What you are asked to do: Repeat the entries below exactly as they appear, with no pictures.

Saved data entries
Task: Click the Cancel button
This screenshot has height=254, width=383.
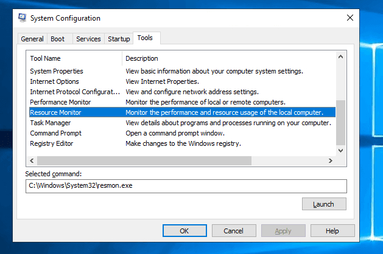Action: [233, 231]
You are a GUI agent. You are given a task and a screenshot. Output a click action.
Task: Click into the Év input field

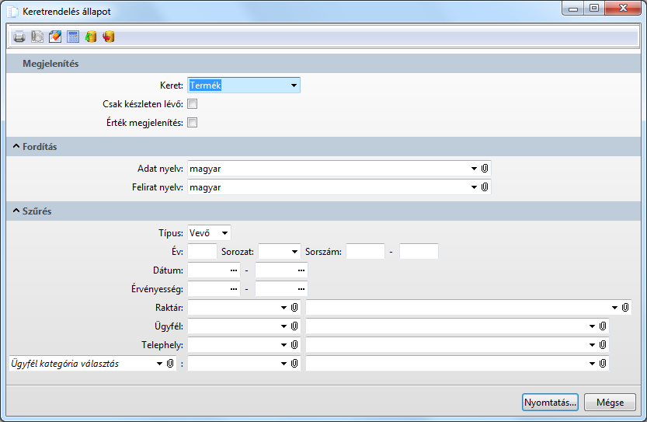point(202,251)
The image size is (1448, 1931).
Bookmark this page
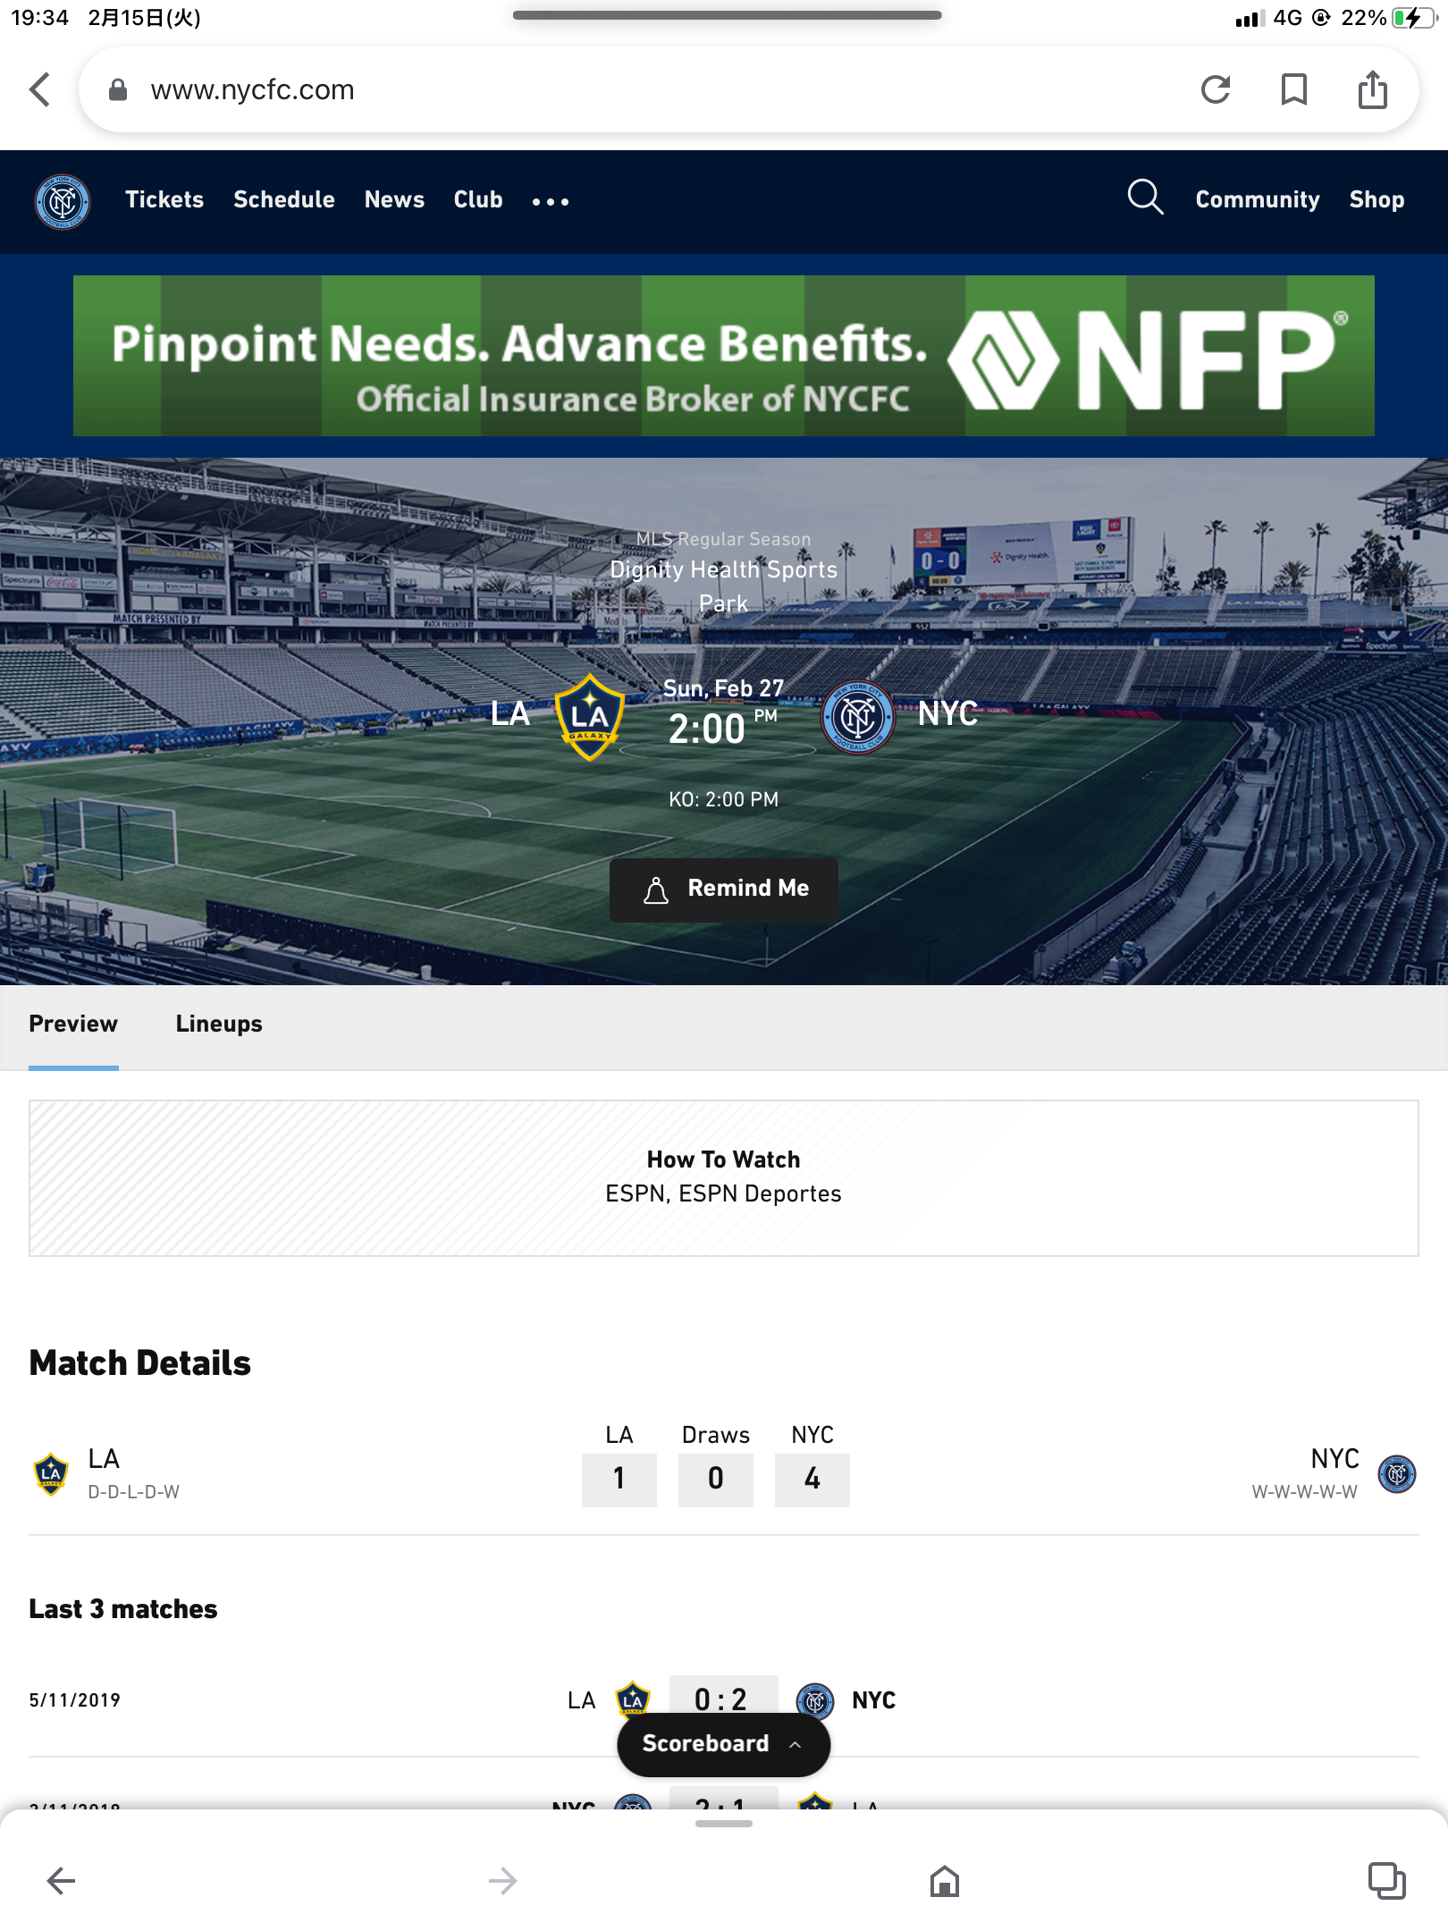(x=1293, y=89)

Answer for this exercise:
Task: Click the Cancel button
This screenshot has height=254, width=383.
Action: [233, 231]
You are a GUI agent. You are given a task and a screenshot. Output a click action.
Task: Click into the Év input field

point(202,251)
The image size is (1448, 1931).
Bookmark this page
(x=1293, y=89)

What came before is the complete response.